Q-Compensated Pre-stack Reverse Time Migration in Viscoelastic Media with an Irregular Free Surface

Abstract

Pre-stack reverse time migration (RTM) is a powerful tool that provides better imaging of complex geological structures than traditional migration methods. An irregular free surface has significant impacts on the characteristics of seismic wave propagation and seismic imaging in mountain or basin areas. In addition, viscoelastic media produce a better representation of the earth than acoustic or elastic media. A main feature of RTM in viscoelastic media is that it can consider compensation for P- and S-wave attenuation effects.

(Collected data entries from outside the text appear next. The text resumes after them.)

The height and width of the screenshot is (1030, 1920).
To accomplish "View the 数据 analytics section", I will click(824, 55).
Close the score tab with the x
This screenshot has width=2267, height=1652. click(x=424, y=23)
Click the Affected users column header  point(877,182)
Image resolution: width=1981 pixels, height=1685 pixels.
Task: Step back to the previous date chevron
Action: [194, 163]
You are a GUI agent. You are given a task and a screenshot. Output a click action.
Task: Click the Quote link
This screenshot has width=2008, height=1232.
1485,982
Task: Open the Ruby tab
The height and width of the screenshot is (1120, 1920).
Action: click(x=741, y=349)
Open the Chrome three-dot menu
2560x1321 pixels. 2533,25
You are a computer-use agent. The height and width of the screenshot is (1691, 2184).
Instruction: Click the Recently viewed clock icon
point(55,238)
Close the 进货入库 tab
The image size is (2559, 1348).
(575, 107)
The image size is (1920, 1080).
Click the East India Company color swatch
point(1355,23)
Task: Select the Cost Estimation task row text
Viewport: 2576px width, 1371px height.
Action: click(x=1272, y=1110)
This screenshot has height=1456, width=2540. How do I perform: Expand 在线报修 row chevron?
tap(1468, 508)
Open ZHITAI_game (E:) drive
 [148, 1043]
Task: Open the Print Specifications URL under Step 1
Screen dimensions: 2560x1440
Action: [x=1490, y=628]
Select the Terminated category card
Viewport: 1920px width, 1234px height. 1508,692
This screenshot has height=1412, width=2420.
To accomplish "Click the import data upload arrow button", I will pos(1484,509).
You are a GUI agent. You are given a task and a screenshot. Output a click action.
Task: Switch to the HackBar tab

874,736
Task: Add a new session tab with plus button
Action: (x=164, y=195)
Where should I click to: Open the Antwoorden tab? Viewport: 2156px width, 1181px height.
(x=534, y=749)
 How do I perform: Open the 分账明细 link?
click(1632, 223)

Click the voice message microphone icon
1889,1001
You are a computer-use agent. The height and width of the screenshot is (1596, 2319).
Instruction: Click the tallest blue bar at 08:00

In this study, we develop an approach for Q-compensated pre-stack RTM in 2D viscoelastic isotropic media with an irregular free surface. Based on the boundary-conforming method, the viscoelastic model can be discretized to better match the irregular surface and interfaces. The 2D second-order viscoelastic equations and free surface boundary conditions are converted from the Cartesian coordinate system to the curvilinear coordinate system. The finite-difference operators are applied to approximate the viscoelastic wave equations and the irregular free surface in the curvilinear coordinate system. In addition, the convolutional perfectly matched layer (CPML) absorbing boundary condition is selected to effectively suppress artificial reflections from the model boundaries. In the numerical examples, the snapshots, shot gathers and Q-compensated pre-stack RTM results show that our algorithm can obtain an accurate structure image in viscoelastic media in the presence of surface topography.